Senators
Invite Copyright Input On INDUCE Act
[WASHINGTON (Tuesday, Aug. 17) – The bipartisan authors of the Inducing
Infringement of Copyrights Act of 2004 have asked officials from the U.S.
Copyright Office to participate in discussions of changes to the proposed
legislation, which takes aim at intentional copyright infringement. The
sponsors of the bill, including U.S. Senator Patrick Leahy (D-Vt.), the
ranking Democratic member of the Senate Judiciary Committee, have been
working with interested parties in the anti-piracy debate to find consensus
solutions to the growing problem. The text of the letter is below.]
____________________
August
13, 2004
Marybeth Peters, Register of Copyrights
United States
Copyright Office
James
Madison Memorial Building
101
Independence Avenue, SE
LM-403
Washington, DC 20540-4000
Dear
Register:
Thank
you for agreeing to assist our efforts to find a technology-neutral,
behavior-based solution to the problems of rampant on-line piracy of
copyrighted materials.
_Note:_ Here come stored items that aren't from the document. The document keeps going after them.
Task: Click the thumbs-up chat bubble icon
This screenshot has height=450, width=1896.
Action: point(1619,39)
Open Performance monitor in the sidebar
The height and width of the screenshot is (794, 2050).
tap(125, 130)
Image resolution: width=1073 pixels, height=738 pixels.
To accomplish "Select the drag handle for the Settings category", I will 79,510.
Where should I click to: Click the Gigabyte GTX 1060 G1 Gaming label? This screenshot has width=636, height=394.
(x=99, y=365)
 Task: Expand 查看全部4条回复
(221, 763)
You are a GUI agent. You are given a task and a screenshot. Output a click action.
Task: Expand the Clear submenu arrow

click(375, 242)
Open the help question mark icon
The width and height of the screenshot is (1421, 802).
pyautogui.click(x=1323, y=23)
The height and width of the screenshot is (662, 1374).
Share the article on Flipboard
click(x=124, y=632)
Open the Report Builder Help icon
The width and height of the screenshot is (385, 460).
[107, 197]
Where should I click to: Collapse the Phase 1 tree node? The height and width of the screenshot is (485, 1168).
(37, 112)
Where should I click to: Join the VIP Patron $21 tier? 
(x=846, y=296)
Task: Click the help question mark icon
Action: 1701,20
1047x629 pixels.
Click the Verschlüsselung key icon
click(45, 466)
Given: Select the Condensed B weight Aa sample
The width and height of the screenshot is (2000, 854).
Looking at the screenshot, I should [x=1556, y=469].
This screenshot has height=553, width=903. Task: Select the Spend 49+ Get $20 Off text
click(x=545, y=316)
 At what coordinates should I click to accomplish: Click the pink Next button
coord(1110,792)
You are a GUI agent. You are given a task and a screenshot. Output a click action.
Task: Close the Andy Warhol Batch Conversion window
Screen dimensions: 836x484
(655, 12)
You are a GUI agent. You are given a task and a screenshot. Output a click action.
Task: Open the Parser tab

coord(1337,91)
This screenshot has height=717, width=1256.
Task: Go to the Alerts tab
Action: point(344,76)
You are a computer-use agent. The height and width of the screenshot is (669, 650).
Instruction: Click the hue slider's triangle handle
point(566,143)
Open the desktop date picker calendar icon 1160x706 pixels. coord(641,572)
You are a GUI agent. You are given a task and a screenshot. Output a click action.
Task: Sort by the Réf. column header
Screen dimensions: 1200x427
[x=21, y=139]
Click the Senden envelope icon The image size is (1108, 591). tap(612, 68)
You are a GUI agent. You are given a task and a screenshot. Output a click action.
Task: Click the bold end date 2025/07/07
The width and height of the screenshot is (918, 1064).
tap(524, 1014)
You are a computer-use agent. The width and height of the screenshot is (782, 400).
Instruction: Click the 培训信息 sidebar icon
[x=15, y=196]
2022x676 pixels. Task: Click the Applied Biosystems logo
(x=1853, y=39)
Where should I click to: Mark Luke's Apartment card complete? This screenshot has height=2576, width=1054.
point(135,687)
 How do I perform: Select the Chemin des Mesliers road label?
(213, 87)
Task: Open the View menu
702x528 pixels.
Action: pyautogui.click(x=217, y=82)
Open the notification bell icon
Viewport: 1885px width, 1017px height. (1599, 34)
We request that you play a leadership role as we
meet with the interested parties designated by our offices during the next
few weeks in order to identify proposed solutions to any legitimate
concerns raised about S. 2560, the “Inducing Infringement of Copyrights Act
of 2004.”
Specifically, we would like your assistance in identifying key concerns
that have been raised about S. 2560 and serving as our principal copyright
adviser in a series of meetings designed to resolve any remaining issues.
There
is little dispute that entities intentionally encouraging and promoting
widespread infringement should be held secondarily liable for the
infringement that they intend to induce. The imposition of such liability
is particularly appropriate given that much filesharing software automates
the redistribution of infringing files so effectively that people making
hundreds of works available for distribution to millions of persons across
the globe can testify that they had no idea that they were engaged in the
massive, global redistribution of those protected works.
We do
recognize, however, that some technology companies are concerned that
claims for intentional inducement of infringement might be misused
frivolously against entities who distribute legitimate copying devices or
programs such as computers, CD-burners, personal video recorders, email
services, etc. We are open to any constructive input on how Congress can
best frame a technology-neutral law directed at a small set of bad actors
while protecting our legitimate technology industries from frivolous
litigation.
We
continue to believe that the existing law of secondary liability provides
considerable protections against potential abuses of a cause of action for
intentional inducement of copyright infringement. Indeed, we suspect that
many concerns about such claims may be resolved by making explicit
principles already present in the body of law against which this cause of
action would operate. Nevertheless, we remain open to other approaches.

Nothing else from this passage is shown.